5.生徒から先生へ、手書きの自分の解答を見せる
これも実現できていませんが、生徒が高校生ということもあり、こちらから解答を提示して、解き方が合っているか自分で確認してもらう方法で対処しています。理解できない箇所がある場合には、#3の方法で先生から手書きで解説しています。
また、オンライン授業を実施するにあたっては、デュアルモニターがあると便利です。
というのも、生徒にメイン画面を共有して問題を見せている間に、生徒が見ていない別モニターで、手書きの解説を書いたり、解答の準備や調べ事ができるからです。
先日の記事で書きましたが、モニター買い替えとMac mini導入の過程で、幸いにもデュアルモニターになっていましたので、そのまま活用しています。
生徒が問題を説いている間に 手書き解説を書きたい場合ですが、XP-PENの板タブでは、付属の設定ソフトPenTabletSettingでデュアルモニターの描画エリアを選択できます。
「Full Monitor」は使っている全モニター上が描画範囲で、デュアルモニターの場合、(null)はモニター1,(null)_2はモニター2です。
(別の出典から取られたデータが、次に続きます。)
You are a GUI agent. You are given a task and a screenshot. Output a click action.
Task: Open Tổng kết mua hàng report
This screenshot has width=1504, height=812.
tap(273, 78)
モニター1をZoomで生徒に画面共有している間に、モニター2上のEvernote スケッチ機能で 手書き解答を準備することができます。
また、今回の設備で必要となるソフトウェアの費用は、
・Zoom (ボランティアのため、会社のZoomを利用)
・Evernote 600円/月
・MinoNode 240円/月
ですが、これらはもともと 投資などの別用途で利用しているものであり、追加投資ではありません。
ボランティアであって営利事業ではないため、どこまで予算を節約してよいサービスを提供できるか試行錯誤した結果です。
なにか新しい方法を見出したら更新します。